Basically, solder is a material used to join two or more metal pieces (or two ends of one piece) together. Whether you use silver or copper solder, wire or paste, hard or medium or soft–all types of solder are alloys, and alloys are simply a blend or mixture of two or more metals. So solder is a metal alloy, sometimes with the addition of a binder (as in solder paste) and/or flux.
If solder is just basically an alloy, what makes metal solder different from, well, just metal? The binder and the flux, for one thing, but there's more than that. Here's a very basic but important point to remember: The right solder for a project is an alloy that melts at a lower temperature than the metal(s) being soldered. That makes sense, right? Because if it didn't, the metal(s) would melt, too, and you'd end up with a molten blob instead of jewelry (which is still possible, but let's hope we avoid it). Solder must also be able to adhere to the metal(s) being joined, so the metals in the solder have to be compatible in that sense with the metals you're soldering. For example, stainless steel is one metal that doesn't play so well with the others and is difficult to solder.

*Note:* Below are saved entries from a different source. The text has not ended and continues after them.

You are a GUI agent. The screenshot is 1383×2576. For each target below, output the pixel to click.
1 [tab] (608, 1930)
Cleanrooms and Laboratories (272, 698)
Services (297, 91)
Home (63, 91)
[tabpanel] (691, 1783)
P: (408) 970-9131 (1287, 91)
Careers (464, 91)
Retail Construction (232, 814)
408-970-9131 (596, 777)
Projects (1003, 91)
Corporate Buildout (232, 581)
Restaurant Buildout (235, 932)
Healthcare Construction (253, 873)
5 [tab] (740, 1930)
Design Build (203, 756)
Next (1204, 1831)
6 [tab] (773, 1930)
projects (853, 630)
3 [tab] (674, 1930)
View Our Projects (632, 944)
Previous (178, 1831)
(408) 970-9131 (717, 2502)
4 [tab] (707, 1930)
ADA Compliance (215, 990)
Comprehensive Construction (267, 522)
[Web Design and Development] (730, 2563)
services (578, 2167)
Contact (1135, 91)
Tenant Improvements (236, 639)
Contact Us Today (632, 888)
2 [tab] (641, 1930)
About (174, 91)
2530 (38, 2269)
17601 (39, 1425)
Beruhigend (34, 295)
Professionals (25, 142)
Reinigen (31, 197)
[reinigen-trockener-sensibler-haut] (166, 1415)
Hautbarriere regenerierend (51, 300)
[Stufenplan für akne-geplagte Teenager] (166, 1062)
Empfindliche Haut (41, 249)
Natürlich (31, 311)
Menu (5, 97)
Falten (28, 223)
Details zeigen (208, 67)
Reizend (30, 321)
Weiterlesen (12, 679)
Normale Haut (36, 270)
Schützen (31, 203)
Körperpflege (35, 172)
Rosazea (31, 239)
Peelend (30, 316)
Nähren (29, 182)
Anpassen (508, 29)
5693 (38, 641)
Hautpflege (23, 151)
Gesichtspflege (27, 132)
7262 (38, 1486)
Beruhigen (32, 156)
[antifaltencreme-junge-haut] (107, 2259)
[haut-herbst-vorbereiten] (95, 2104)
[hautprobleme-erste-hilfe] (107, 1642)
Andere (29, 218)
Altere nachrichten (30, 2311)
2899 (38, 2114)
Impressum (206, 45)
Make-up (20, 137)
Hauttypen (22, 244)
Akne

Soldering Copper with Copper Solder Paste
Soldering Copper with Copper Solder Paste
I think I would have had more early success at soldering with copper solder paste if I'd done a little more technical research about what copper solder paste actually is. In hindsight, thanks to some online research and a quick consultation about copper paste solder with Simple Soldering author and jewelry-making guru Kate Richbourg, here are some of my lessons learned.
As I said, I'd never used paste solder before, so it took a little trial and error to get the hang of it. In particular, I had to figure out how to use just enough–and by enough, I mean not too much. It takes less than I expected, and when I used the needle-like tips on the syringe, it was much easier to control the amount dispensed and to get a very fine line of solder.
And, as I said above, I'd never used copper solder before, either–wire or paste–so my experiments with it led to some good discoveries and reminders of things I'd already heard and learned about it. Most importantly, copper solder–at least this particular one–is not going to look like copper* when you're done. It will look less bright and shiny and silvery and different than if you'd used silver solder, and it's a fraction of the cost–both good reasons to use it, but it won't be copper colored. Copper solder paste contains mostly copper (about 95%) and some phosphorus** but also a bit of silver, too.
|Masterful Kate removes visible solder with a tapered barrel bur in a flex shaft.|
That little bit of silver is a small but mighty fighter, trust me; it will manage to get to the surface of all the copper in the solder and keep the seam from looking like copper (at least with the copper solder paste that I used). It won't be as obvious as if you'd used silver solder, but it will be there. Kate says she usually files away most of the join so the shiny silver part isn't very obvious. She uses a tapered barrel bur in her flex shaft to remove the excess solder and then refines the metal with finer files to remove the marks from the bur.
*My research tells me that there are "color match" copper solders available, so I'm ordering a selection of those and will be putting them to the test–watch this space!
**Phosphorus is the glowing element from which we get the term phosphorescence; it's also a flammable part of matches. This could explain why my copper solder paste literally, though momentarily, ignited (or maybe it was just the binder, or both). Remember to wear eye protection, avoid loose clothing, have proper ventilation, and keep a fire extinguisher on hand anytime you're working with a torch.